Some people start their data analysis learning path with little more than high-school level mathematics and end up being highly successful. For the purposes of this courses, in addition to high-school level mathematics, I assume yo know the following: (1) Basic Python, (2) Basic linear algebra ideas.

In general, I would say you need more than basic python and basic linear algebra to become a data analyst, but since I don’t plan to cover statistical inference of any kind, that should be enough. If you plan to do applied statistics, you ideally want to learn linear algebra, calculus, probability theory, and experimental and quasi-experimental research methods.

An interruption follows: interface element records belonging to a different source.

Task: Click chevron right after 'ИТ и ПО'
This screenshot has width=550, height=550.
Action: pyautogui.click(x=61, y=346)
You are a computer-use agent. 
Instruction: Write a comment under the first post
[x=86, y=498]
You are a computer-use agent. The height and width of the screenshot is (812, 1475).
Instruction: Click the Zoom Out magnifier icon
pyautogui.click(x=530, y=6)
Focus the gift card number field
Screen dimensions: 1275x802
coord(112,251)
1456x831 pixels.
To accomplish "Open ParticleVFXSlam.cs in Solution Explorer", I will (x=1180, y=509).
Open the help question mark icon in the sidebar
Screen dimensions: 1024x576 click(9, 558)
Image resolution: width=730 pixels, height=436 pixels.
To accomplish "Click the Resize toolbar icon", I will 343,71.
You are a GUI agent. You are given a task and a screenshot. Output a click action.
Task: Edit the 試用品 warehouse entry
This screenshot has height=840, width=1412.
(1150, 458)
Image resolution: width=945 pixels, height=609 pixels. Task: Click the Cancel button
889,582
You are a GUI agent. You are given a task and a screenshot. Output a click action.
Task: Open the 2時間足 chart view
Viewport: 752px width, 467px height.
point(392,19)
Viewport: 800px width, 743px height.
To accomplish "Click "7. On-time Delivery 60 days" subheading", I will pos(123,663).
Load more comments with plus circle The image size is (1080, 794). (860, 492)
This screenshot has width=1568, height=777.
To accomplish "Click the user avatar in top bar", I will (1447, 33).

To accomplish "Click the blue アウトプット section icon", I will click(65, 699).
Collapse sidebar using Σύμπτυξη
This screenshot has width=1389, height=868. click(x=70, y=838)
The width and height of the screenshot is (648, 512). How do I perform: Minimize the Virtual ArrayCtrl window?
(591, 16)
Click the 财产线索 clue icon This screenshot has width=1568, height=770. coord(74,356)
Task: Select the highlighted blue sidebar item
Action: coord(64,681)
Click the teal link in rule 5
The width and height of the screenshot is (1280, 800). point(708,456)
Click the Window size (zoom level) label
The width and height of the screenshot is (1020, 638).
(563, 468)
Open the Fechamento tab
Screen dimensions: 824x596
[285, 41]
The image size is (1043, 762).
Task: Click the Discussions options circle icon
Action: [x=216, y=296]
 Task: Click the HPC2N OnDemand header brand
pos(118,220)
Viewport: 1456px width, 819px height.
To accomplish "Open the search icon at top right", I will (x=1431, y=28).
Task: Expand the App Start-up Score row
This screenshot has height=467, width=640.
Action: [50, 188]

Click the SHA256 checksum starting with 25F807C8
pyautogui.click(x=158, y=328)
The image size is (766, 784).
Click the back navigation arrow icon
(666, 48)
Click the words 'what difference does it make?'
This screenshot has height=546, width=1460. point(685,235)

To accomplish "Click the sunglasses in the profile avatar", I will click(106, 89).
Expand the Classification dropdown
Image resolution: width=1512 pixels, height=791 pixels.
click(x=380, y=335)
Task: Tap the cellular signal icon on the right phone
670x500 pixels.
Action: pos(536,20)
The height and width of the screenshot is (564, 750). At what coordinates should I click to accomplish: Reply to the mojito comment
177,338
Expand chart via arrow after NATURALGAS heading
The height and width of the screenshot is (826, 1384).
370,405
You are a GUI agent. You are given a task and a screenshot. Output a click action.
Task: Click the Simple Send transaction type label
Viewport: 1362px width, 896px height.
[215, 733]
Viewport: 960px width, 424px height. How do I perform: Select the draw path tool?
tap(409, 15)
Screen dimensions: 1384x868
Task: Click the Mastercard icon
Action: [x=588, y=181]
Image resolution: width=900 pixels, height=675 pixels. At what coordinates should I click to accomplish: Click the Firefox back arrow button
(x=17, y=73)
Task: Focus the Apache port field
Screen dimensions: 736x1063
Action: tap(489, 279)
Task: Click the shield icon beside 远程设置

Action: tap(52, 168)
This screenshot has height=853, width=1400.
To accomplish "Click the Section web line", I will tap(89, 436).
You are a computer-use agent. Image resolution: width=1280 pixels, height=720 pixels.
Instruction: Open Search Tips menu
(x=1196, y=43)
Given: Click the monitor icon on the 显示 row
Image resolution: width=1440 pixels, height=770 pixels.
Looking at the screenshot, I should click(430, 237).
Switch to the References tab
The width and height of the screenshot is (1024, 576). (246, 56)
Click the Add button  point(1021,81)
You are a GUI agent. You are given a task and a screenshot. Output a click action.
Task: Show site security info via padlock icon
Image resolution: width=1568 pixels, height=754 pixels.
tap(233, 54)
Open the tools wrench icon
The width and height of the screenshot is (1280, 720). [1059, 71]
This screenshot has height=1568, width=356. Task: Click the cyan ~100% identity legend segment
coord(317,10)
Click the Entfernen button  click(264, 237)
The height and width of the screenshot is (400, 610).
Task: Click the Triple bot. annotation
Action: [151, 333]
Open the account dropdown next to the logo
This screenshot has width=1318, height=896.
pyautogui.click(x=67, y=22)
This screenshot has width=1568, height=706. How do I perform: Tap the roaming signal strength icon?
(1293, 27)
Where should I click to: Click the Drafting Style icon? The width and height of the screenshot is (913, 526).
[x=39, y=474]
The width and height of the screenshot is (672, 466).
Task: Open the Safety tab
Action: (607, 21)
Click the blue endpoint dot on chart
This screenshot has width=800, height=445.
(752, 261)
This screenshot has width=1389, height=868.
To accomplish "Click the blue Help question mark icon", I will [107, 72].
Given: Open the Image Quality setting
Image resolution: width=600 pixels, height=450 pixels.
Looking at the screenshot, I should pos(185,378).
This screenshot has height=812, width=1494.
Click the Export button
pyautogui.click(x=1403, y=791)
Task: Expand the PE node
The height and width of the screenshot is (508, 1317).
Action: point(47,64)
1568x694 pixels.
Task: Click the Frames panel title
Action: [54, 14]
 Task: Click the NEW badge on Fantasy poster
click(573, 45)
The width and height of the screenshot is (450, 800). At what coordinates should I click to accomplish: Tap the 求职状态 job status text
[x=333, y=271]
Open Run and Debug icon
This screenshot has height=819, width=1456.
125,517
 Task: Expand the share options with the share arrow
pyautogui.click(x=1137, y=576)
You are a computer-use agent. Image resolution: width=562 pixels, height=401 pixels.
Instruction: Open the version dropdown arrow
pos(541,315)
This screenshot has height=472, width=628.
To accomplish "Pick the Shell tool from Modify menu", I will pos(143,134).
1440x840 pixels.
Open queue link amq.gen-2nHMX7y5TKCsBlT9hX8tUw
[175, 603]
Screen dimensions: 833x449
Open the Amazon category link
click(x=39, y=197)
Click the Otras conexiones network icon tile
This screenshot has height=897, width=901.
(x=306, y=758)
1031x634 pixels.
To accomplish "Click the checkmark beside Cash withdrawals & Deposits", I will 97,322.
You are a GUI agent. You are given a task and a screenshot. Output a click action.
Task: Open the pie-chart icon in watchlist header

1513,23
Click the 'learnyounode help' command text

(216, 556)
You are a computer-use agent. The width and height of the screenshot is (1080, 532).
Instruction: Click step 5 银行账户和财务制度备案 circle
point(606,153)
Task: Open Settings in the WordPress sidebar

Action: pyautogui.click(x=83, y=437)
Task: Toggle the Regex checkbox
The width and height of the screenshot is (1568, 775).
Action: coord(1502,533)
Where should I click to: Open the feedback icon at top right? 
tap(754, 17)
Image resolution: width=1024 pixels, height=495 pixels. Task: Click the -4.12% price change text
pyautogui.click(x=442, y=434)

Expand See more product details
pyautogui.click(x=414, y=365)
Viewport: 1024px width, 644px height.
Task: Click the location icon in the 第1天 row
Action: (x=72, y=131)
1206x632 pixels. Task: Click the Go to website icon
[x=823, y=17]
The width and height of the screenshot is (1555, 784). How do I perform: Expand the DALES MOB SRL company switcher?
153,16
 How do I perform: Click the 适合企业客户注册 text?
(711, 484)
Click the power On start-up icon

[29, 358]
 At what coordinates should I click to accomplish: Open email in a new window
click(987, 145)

And that may take a year or two.

Basic Python programming

Regarding Python, I will assume you are familiar with:

  • Variables

  • Imports and prints

  • Basic Python syntax

  • Data types: string, int, float, bool, and complex

  • Containers: lists, dictionaries, sets, and tuples

  • Functions and Lambda functions

  • Control flow: for loops and while loops; if, elif and else statements

  • Operators:

    • arithmetic operators (+, -, etc)

    • assignment operators (=, += -=, etc)

    • comparison operators (>, ==, <, etc)

    • logical operators (and, or, not)

    • membership operators(in, not it)

That should be enough. If you are not familiar with Python basics, there are many courses out there that will teach you all you need to know if a couple of hours or days. For instance, here, here, here, and here.

Basic linear algebra ideas

Regarding basic linear algebra, it is good to be familiar with the following ideas:

  • Vectors

  • Matrices

  • Coordinate space

  • Linear combinations

Now, more than learning basic linear algebra, it is important to get used to the idea of thinking in terms of manipulating, transforming, and combining vectors that live in some abstract coordinate space. I did write a linear algebra course which goes very deep in the subject that you can find here. I recommend simply searching for the concepts I mentioned before and read about it. Wikipedia it’s also a perfectly fine source when you are in doubt about any concept.